═══ Page ═══
Tired of doomscrolling and AI slop, Gen-Z are turning back towards physical media, including books, magazines and the humble zine.

Originally known as fanzines, zines have their origins in early sci-fi fan publications made in the 1930s. They exploded during the punk movement of the 1970s, with handmade, stapled and photocopied zines chronicling the scene distributed at gigs or dropped into local cafes and community centres.

Intended as a way to share ideas in a creative way outside of the mainstream media, in a cheap and accessible format, they are different from magazines in that they are typically self-published, have a small circulation, and are not profit driven.

When my friend YeeWen Wong and I had the idea to open up submissions for our own DIY, self-published print publication last year, we couldn’t have anticipated the level of interest.
═══ Supplied information ═══
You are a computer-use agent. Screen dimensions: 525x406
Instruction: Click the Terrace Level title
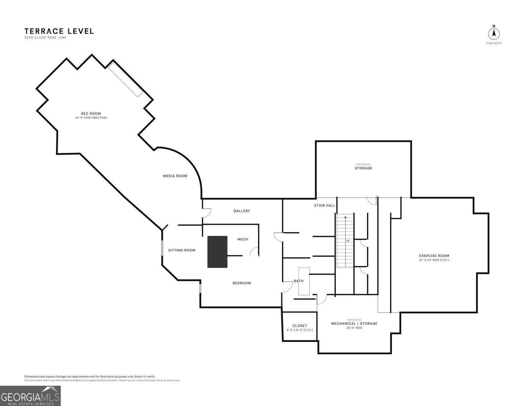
═══
* **What you will do**
Rewrite the stretch of the zine article from "Originally known as" through "and community centres.", swapping "punk" for "grunge". The lines aren't needed for this.

* **Full solution**
Originally known as fanzines, zines have their origins in early sci-fi fan publications made in the 1930s. They exploded during the grunge movement of the 1970s, with handmade, stapled and photocopied zines chronicling the scene distributed at gigs or dropped into local cafes and community centres.